Here are some Ruby 1.9 examples.

 # Returns the last line
 str.lines.to_a.last
 # Returns the second last line
 str.chars.to_a[1]

Here are the equivalent code in Ruby 2.0

 # Returns the last line
   str.lines.last
 # Returns the second last line
   str.chars[1]

As you can see, you do not have to convert with to_a

However, the following code now raises errors.

 str.chars.with_index{ ... }

This is because an array does not have with_index method. To work this around, please replace with each_char.

 str.each_char.with_index{ ... }

BTW IO, StringIO, ARGF has methods with same names, but methods such as IO#bytes are deprecated in Ruby 2.0 and raises warning if you use the method.

We decided to deprecate IO#bytes 1 2 because no one will want to convert an entire file into an array (It may look strange that IO#bytes and String#bytes returns different result format) 3.

each_byte is recommended over each in this situation.
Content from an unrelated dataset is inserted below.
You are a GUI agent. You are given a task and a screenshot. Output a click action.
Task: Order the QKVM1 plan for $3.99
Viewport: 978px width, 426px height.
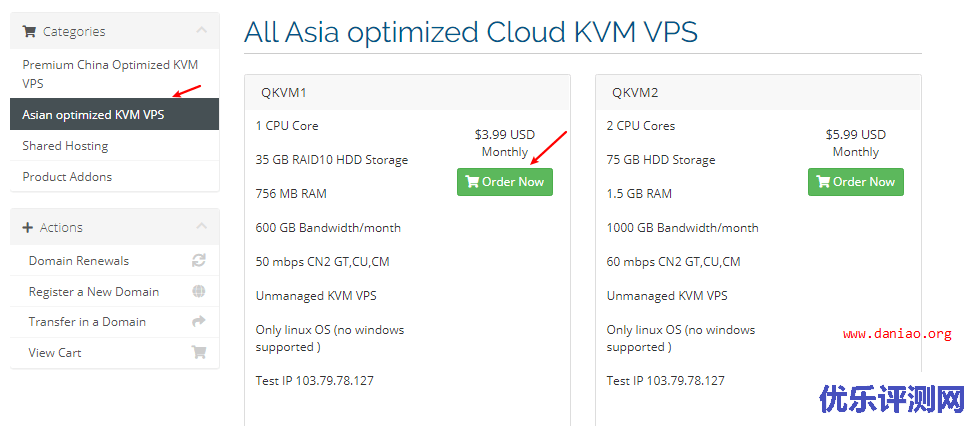(x=505, y=182)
The associated ticket:http://bugs.ruby-lang.org/issues/6670

Number (Integer and Float) is frozen

Author: Koichi Sasada

Integer (Fixnum, Bignum) and Float objects are always frozen. If (quite unlikely though) there are any codes that add instance variable or eigen method into these numerical objects, these programs will break. Let’s throw away such codes.

The associated ticket(Japanese):http://bugs.ruby-lang.org/issues/3222, http://bugs.ruby-lang.org/issues/6936

Other new features

New symbol notation

Author: Koichi Sasada

You can now shorten [:a, :b, :c] to %i(a b c)

Like %W expands characters, %I expands characters.

p %w(a b#{1} c) #=> ["a", "b\#{1}", "c"]
p %W(a b#{1} c) #=> ["a", "b1", "c"]

p %i(a b#{1} c) #=> [:a, :"b\#{1}", :c]
p %I(a b#{1} c) #=> [:a, :b1, :c]

New method: Module#prepend

Author:Koichi Sasada

Module#prepend is similar to Module#include Unlike Module#include, the method prepends the specified class(module) into the method lookup order rather than appends.

The following article has more detail (Japanese)

new method: Enumerable#size

Author:yhara

Enumerable now contains a method called “size” Enumerable already has a similar method called “count” but the method has a shortcoming of returning all the array element even when you only want to count the number of elements.

size method counts the number of elements without returning entire elements because the method is overwritten in all class that includes Enumerable.

For example, you can write a programme of counting the combination of 1000 elements in Ruby 2.0 as follows.

 p [*1..1000].combination(3).size
 #=> 166167000
(If you use "count", it takes too long because it tries to secure 166167000 elements of array into memory space) .

The “size” method returns nil if you won’t be able to know the size in advance. For example the following program returns nil because you won’t be able to know the total line size until you read the entire file.

 File.open("log.txt"){|f|
   p f.each_line.size
 }

The related method:https://bugs.ruby-lang.org/issues/6636

to_h

Author:yhara (Yutaka Hara)

Ruby has methods that converts an object into array or string, such as to_a and to_s. In Ruby 2.0, there is a new method called to_h that converts an object into a hash.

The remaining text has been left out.